部下が何人いるかは問題ではない。重要なのは、人間の数ではなく関係の数である。部下との関係は、マネジャーの扱う関係の一つにすぎない。

――『マネジメント エッセンシャル版』

 働き方が多様になるとは、一人ひとりとの関わり方が枝分かれし、扱う「関係の数」が増えるということだ。たとえば部下が5人でも、リモートや副業、異なる専門職が入り混じれば、向き合う関係は10にも15にも膨らむこともあり得る。

 顔の見えないやり取り、利害の異なる副業先、専門の壁――関係が増えれば、目配りも調整も増えていく。頭数が同じでも、マネジメントは確実に重くなる。私たちが感じる「まとめにくさ」は、能力不足ではなく、関係そのものの複雑化から来ているのだ。

肩書がなくても、あなたはもうマネジャーだ

 ではこの重荷を背負うマネジャーとは、そもそも何者なのか。
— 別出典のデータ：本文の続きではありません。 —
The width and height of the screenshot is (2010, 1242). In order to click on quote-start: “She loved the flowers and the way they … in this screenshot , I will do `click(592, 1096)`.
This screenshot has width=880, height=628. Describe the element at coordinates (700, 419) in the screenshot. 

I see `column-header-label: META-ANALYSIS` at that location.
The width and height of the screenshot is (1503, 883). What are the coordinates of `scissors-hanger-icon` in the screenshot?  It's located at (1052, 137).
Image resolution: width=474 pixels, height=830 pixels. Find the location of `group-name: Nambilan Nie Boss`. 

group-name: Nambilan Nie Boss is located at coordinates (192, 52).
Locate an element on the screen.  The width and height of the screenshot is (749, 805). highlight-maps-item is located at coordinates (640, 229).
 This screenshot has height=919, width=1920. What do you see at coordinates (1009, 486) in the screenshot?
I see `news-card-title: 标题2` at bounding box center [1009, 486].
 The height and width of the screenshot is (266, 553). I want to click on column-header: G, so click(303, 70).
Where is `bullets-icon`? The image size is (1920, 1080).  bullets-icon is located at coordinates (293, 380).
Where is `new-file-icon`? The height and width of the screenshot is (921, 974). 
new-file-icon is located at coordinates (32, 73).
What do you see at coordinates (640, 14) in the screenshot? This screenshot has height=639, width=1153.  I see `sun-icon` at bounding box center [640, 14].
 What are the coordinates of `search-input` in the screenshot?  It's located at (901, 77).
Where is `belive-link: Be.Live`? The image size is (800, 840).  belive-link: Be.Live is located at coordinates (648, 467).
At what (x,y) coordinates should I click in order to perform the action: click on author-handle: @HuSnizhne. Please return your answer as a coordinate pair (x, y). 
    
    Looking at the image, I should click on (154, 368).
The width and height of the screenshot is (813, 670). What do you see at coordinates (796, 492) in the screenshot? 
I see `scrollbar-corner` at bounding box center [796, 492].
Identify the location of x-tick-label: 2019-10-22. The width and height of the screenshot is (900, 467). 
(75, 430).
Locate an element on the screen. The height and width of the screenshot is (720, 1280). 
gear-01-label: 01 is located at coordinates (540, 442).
かつては「部下を従える上司」を指す言葉だった。

 だがドラッカーは本書で、その定義を塗り替える。いまもっとも増えているのは、部下を持たずに専門知識で組織に貢献する人たちであり、見分ける基準は肩書ではないと述べる。

 大切なのは、誰を従えているかではなく、組織の成果への責任だ。専門知識で価値を生むひとりの担い手も、その意味では立派なマネジメントの一員なのである。

 しかも専門家にとってマネジャーは「ボス」ではなく、目標を翻訳し成果を束ねる支え役だとドラッカーは言う。関わりが薄く多様になるほど、この束ねる仕事は難所になっていくだろう。

学べる技術と学べない資質

 では、複雑になったマネジメントの力は、どうすれば手に入るのか。希望が持てるのは、その大半が学べるらしいということだ。

 ドラッカーは、目標を設定し、組織し、動機づけとコミュニケーションを図り、評価し、人材を育てるという五つの仕事を、誰もが訓練で高められると述べる。だが本書は最後に、ただひとつだけ、訓練では手に入らないものがあると釘を刺す。

 本書には、こう書かれている。

しかし、学ぶことのできない資質、後天的に獲得することのできない資質、始めから身につけていなければならない資質が、一つだけある。才能ではない。真摯さである。

――『マネジメント エッセンシャル版』

 真摯さとは、ドラッカーによれば、何が正しいかだけを考え、誰が正しいかは考えない誠実さのことだ。愛想のよさや器用さは、その代わりにはならない。

 顔を合わせる時間が減り、立場も背景も異なる人と働くほど、何が正しいかを曲げない真摯さの有無が、チームの信頼を大きく左右していくだろう。

マネジメントは育てられる

 働き方が多様になり、マネジメントが難しくなった時代。だからこそ立ち返るべきは、奇抜な手法ではなく、責任と真摯さという本質だろう。

 本書には、マネジャーは育つべきものであって生まれつきのものではない、とも書かれている。だからこそ明日の担い手は、運任せにせず体系的に育てなければならない。

 関係が複雑になるほど、人を育てる仕事の重みは増していく。その最も人間的な営みと、真摯さという土台は、私たち自身が守り育てていくべきものとして委ねられている。

 本書は長い時間を越えてなお、働き方が多様化する時代にこそ効くマネジメントの芯を、静かに差し出してくる一冊である。

*この記事は、『マネジメント エッセンシャル版――基本と原則』をベースに、独自の視点を入れて書き下ろしたものです。